BRIEF:
Set down, please, exactly the lines below that run from the line with "Task: Select the Configure tab" to the line with "Task: Click the bundle icon beside Demo UDF", both lines included.

Top of DATASET CONTENT

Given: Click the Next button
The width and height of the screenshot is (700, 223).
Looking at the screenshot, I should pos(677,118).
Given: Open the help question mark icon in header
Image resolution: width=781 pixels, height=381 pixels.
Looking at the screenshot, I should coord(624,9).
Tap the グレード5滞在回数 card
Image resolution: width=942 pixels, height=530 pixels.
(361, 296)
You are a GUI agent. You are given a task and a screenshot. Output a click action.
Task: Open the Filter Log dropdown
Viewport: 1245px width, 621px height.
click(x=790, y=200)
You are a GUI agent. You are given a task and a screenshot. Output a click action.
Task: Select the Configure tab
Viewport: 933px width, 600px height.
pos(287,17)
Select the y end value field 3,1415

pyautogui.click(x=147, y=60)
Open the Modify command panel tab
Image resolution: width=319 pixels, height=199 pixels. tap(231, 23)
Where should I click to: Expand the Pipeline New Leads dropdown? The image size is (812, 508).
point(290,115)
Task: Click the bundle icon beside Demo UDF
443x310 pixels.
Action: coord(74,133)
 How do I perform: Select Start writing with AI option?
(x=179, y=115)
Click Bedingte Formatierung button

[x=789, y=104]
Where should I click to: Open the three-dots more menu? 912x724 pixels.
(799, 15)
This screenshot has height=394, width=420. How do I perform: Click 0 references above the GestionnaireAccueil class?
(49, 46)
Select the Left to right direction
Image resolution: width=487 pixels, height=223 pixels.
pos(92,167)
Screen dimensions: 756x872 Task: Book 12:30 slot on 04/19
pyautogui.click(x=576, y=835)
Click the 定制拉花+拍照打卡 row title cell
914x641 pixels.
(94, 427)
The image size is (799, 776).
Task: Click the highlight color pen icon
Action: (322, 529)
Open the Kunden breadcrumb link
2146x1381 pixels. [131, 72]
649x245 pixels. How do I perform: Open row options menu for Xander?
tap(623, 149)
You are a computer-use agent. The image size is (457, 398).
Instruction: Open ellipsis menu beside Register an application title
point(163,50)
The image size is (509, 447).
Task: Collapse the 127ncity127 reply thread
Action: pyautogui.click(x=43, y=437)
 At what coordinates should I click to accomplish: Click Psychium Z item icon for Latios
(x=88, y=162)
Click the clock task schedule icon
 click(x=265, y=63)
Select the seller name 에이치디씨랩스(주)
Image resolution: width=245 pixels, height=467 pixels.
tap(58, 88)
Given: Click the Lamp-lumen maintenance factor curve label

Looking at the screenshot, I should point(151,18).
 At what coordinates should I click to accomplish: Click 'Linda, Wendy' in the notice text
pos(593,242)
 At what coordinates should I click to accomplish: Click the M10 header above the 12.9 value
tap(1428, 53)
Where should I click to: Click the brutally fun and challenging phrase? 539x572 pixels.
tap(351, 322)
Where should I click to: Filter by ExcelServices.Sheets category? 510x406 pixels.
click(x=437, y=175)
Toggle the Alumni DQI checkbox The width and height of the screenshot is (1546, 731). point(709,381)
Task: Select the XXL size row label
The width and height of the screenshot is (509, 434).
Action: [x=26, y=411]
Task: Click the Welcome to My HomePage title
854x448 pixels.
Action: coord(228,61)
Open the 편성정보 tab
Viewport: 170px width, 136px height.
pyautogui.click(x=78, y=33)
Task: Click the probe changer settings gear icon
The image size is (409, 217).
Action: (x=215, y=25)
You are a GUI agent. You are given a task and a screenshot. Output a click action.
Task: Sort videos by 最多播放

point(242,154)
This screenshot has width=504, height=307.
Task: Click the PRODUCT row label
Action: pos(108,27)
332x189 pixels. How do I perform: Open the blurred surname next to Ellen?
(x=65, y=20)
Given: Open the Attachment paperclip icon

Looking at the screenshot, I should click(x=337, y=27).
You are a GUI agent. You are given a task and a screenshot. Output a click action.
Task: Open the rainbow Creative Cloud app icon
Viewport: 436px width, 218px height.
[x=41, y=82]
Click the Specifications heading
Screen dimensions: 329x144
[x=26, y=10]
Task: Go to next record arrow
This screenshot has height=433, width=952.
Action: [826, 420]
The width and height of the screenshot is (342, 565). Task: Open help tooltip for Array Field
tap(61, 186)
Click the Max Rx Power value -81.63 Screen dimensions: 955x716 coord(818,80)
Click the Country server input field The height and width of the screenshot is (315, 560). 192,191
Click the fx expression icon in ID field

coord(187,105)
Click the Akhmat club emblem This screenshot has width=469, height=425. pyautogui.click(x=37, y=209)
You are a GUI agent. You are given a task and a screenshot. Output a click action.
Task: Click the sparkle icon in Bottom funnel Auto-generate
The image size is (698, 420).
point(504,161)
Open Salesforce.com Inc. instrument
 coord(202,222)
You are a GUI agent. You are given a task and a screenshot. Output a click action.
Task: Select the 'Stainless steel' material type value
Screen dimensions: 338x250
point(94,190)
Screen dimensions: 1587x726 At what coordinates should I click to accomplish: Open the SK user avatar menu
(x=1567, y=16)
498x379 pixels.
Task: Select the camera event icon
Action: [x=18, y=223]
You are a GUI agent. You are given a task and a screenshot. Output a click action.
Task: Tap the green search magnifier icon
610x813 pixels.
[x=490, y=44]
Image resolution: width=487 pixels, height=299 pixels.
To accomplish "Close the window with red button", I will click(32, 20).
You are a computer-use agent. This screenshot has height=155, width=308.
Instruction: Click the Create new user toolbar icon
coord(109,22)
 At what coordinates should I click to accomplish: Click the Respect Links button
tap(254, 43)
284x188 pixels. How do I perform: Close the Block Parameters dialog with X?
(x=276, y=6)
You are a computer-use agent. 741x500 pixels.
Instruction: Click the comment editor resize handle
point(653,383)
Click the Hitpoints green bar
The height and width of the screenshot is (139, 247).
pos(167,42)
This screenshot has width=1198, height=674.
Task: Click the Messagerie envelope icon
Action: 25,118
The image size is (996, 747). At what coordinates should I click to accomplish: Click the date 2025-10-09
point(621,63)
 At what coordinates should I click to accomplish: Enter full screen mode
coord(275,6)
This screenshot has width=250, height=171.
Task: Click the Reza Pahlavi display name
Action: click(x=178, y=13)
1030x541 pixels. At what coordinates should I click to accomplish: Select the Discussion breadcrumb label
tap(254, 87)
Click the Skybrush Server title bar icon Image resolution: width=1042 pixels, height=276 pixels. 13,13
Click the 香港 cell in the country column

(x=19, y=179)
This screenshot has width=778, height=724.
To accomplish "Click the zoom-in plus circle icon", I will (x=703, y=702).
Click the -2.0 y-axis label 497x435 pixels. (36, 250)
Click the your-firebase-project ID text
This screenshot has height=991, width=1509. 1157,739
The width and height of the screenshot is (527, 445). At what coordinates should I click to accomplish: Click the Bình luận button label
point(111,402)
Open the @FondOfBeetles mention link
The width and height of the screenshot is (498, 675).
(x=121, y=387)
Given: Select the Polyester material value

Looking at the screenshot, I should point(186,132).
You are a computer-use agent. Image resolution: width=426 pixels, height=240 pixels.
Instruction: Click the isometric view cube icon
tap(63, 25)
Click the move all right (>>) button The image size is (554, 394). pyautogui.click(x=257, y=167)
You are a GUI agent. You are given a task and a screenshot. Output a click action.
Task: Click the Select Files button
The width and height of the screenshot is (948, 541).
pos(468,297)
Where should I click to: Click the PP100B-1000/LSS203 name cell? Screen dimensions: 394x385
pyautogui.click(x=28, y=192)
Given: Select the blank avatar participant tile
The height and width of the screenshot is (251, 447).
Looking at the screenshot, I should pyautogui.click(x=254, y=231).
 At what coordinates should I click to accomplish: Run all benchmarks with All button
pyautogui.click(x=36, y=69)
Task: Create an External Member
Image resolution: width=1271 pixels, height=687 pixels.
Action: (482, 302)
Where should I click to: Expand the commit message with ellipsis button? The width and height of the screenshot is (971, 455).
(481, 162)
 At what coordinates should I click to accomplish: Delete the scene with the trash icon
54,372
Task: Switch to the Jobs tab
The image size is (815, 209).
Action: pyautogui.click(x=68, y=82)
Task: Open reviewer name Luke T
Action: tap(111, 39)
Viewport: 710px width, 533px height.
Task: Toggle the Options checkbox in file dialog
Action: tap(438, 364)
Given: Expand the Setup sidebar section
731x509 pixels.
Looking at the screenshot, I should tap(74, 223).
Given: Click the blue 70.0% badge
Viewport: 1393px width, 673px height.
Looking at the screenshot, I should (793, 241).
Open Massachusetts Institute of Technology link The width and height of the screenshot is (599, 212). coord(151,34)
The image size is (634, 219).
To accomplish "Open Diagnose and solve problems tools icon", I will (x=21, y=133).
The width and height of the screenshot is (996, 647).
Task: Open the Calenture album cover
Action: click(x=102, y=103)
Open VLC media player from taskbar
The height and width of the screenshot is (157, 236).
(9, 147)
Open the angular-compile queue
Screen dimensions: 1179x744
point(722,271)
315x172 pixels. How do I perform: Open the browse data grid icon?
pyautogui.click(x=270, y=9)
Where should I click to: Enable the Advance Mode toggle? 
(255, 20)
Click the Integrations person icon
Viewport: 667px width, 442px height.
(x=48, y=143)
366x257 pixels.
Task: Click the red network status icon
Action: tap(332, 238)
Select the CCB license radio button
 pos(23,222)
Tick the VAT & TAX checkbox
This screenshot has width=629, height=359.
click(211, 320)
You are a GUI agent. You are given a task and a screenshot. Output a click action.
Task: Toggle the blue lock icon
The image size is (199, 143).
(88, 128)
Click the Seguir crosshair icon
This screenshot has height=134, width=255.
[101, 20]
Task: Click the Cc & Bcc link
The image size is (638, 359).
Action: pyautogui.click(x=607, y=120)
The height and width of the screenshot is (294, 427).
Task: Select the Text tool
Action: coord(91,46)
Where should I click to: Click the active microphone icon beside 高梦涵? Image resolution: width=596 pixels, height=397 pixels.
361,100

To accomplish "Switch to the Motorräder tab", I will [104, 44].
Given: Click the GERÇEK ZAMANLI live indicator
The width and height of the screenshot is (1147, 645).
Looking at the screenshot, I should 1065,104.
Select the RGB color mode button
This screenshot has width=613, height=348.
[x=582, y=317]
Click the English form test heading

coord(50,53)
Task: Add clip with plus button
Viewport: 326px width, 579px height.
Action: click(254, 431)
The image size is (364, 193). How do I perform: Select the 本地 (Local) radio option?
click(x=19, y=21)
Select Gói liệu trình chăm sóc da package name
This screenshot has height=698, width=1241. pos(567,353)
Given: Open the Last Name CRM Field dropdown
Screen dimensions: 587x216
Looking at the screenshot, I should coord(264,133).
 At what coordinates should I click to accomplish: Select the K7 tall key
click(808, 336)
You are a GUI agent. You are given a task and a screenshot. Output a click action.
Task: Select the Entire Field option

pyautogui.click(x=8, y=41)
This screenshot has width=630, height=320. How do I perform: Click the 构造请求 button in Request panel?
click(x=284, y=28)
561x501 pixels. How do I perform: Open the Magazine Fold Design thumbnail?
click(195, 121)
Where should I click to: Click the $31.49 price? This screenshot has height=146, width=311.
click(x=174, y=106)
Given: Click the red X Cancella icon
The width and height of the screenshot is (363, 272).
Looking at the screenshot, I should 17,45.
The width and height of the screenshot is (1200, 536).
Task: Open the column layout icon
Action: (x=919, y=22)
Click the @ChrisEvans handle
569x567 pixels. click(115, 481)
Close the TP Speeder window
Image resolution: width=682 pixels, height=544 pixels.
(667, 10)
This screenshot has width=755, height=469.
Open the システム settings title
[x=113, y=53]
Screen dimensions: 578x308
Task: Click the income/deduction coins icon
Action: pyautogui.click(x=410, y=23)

Bottom of DATASET CONTENT

EXERCISE RESULT:
Task: Select the Configure tab
Viewport: 933px width, 600px height.
pos(287,17)
Select the y end value field 3,1415

pyautogui.click(x=147, y=60)
Open the Modify command panel tab
Image resolution: width=319 pixels, height=199 pixels. tap(231, 23)
Where should I click to: Expand the Pipeline New Leads dropdown? The image size is (812, 508).
point(290,115)
Task: Click the bundle icon beside Demo UDF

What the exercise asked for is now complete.